#### PROBLEM:
Print the records below exactly; all of them are needed.

┄┄┄┄┄┄┄┄┄┄┄┄┄┄┄┄┄┄┄┄

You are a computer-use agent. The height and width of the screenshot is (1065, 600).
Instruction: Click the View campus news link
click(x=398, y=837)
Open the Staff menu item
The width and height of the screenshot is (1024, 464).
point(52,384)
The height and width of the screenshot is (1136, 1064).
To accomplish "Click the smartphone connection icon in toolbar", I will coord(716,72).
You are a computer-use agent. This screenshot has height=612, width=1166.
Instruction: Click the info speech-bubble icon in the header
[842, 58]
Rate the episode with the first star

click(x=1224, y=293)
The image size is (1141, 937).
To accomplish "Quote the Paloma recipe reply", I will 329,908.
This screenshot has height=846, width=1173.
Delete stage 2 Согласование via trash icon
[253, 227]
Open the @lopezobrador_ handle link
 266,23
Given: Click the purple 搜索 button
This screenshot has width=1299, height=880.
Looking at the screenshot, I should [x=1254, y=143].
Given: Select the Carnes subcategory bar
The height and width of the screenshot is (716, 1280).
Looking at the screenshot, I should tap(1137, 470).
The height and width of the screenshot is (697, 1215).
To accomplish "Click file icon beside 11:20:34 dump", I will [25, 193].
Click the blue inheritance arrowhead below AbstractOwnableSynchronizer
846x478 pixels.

┄┄┄┄┄┄┄┄┄┄┄┄┄┄┄┄┄┄┄┄

#### ANSWER BOX:
You are a computer-use agent. The height and width of the screenshot is (1065, 600).
Instruction: Click the View campus news link
click(x=398, y=837)
Open the Staff menu item
The width and height of the screenshot is (1024, 464).
point(52,384)
The height and width of the screenshot is (1136, 1064).
To accomplish "Click the smartphone connection icon in toolbar", I will coord(716,72).
You are a computer-use agent. This screenshot has height=612, width=1166.
Instruction: Click the info speech-bubble icon in the header
[842, 58]
Rate the episode with the first star

click(x=1224, y=293)
The image size is (1141, 937).
To accomplish "Quote the Paloma recipe reply", I will 329,908.
This screenshot has height=846, width=1173.
Delete stage 2 Согласование via trash icon
[253, 227]
Open the @lopezobrador_ handle link
 266,23
Given: Click the purple 搜索 button
This screenshot has width=1299, height=880.
Looking at the screenshot, I should [x=1254, y=143].
Given: Select the Carnes subcategory bar
The height and width of the screenshot is (716, 1280).
Looking at the screenshot, I should tap(1137, 470).
The height and width of the screenshot is (697, 1215).
To accomplish "Click file icon beside 11:20:34 dump", I will [25, 193].
Click the blue inheritance arrowhead below AbstractOwnableSynchronizer
846x478 pixels.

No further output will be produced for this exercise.